[Two-dimensional echocardiographic recognition of dilated cardiomyopathy: comparison with postmortem studies].

To elucidate the pathophysiology of dilated cardiomyopathy (DCM), the relationship of two-dimensional echocardiographic wall motion abnormalities (asynergy) to histopathological findings was evaluated in autopsied patients including seven with DCM, five with old myocardial infarction (OMI) and three with the normal heart. The DCM cases were classified morphologically in two groups, namely four of type I and II and three of type III, according to Shozawa's classification. Three short-axis views of the left ventricle were divided into 19 segments; the wall motion was assessed visually and classified as normal motion, hypokinesis, akinesis and dyskinesis. The postmortem specimens were immersed in 10% formalin; transverse sections and wall divisions were prepared corresponding to the two-dimensional echocardiographic views, and the area of each segment was determined by a computer planimetry excluding the papillary muscles and trabeculae. Fibrosis (%) was measured histologically by the point counting method with light microscopy. The results were as follows: In DCM, fibrosis (%) increased with increasing severity of asynergy: 17.1% fibrosis in normal motion; 28.7% in hypokinesis; 40.7% in akinesis and dyskinesis.

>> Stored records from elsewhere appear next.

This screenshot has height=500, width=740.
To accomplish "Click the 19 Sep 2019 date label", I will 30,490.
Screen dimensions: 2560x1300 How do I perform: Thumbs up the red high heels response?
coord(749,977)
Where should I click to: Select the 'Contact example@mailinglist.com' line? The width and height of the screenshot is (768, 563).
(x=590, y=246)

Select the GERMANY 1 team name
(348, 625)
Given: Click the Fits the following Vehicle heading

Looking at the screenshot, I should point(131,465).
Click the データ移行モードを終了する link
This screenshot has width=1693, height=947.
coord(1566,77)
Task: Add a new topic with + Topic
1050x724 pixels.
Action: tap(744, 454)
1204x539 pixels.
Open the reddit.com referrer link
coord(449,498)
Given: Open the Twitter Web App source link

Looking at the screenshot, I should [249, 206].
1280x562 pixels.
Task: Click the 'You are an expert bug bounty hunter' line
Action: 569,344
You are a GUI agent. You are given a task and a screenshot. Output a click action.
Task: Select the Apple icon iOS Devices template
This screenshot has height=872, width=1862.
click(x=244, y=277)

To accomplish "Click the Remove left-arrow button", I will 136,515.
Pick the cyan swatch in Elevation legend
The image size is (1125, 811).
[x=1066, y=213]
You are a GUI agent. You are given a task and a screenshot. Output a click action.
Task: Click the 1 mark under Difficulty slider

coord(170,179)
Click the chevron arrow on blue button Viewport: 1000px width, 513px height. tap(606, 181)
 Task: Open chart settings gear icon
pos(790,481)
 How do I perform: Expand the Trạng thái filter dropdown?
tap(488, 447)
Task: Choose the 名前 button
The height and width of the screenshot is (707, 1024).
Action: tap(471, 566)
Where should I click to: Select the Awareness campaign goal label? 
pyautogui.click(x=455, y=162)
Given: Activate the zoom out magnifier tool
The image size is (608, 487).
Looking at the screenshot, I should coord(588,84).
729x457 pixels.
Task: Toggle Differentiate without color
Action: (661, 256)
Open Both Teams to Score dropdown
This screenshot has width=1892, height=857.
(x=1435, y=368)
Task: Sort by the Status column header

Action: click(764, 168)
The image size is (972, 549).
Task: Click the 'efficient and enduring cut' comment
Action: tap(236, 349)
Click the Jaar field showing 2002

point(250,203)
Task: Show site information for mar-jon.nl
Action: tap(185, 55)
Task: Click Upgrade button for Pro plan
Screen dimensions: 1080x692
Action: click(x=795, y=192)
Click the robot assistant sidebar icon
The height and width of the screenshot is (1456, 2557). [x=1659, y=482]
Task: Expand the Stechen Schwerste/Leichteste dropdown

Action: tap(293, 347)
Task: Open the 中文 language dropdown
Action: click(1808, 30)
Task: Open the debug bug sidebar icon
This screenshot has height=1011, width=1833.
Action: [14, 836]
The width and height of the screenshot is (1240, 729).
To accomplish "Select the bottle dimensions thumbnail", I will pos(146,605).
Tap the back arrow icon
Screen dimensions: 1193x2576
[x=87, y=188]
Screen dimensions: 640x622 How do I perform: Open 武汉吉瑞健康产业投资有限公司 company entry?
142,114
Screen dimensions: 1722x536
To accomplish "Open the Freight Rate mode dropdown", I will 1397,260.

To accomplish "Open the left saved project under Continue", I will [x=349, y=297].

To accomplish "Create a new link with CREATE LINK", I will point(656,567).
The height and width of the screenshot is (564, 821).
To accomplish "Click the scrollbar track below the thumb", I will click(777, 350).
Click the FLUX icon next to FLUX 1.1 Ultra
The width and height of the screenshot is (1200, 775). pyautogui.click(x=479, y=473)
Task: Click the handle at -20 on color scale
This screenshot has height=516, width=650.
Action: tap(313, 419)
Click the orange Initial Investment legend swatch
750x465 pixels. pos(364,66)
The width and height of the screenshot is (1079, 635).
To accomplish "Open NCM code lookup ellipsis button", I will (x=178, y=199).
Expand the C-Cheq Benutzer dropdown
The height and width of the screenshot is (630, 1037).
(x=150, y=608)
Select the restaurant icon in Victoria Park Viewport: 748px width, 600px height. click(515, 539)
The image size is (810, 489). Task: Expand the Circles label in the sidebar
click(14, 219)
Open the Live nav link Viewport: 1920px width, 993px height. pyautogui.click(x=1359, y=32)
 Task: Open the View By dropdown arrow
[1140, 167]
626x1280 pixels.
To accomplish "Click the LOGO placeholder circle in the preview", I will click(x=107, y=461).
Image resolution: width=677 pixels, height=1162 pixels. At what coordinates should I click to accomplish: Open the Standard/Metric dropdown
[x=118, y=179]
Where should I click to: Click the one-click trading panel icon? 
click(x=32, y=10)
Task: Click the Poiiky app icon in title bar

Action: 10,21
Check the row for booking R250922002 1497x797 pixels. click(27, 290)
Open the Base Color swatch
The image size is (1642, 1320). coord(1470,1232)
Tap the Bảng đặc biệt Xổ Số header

In OMI, fibrosis (%) also increased with increasing severity of asynergy. On comparison of DCM with OMI, no difference was established relating to fibrosis (%) in the asynergic segments; moreover, in both groups, asynergy was detected more frequently in the segments in which fibrosis (%) exceeded 21%. On comparison of type I+II DCM with type III DCM, fibrosis (%) of type III was significantly less than that of type I+II in the same degree of asynergic segments. Moreover, fibrosis (%) of type I+II tended to be greater in the outer layer than in the inner layer, while fibrosis (%) of type III was evenly distributed throughout the myocardium, or greater in the inner layer than in the outer layer. In type I+II, wall thinning was marked with increasing severity of asynergy; in contrast, these correlations were not observed in type III. In type I+II, a higher fibrotic rate was observed in the left ventricular free wall and an abnormal Q wave appeared frequently on ECG. This tendency was not found in type III. These findings indicate that fibrosis is one of the most important factors in decreasing cardiac muscular contractility in DCM, and suggest that there is a different pathogenesis between type I+II and type III fibrosis.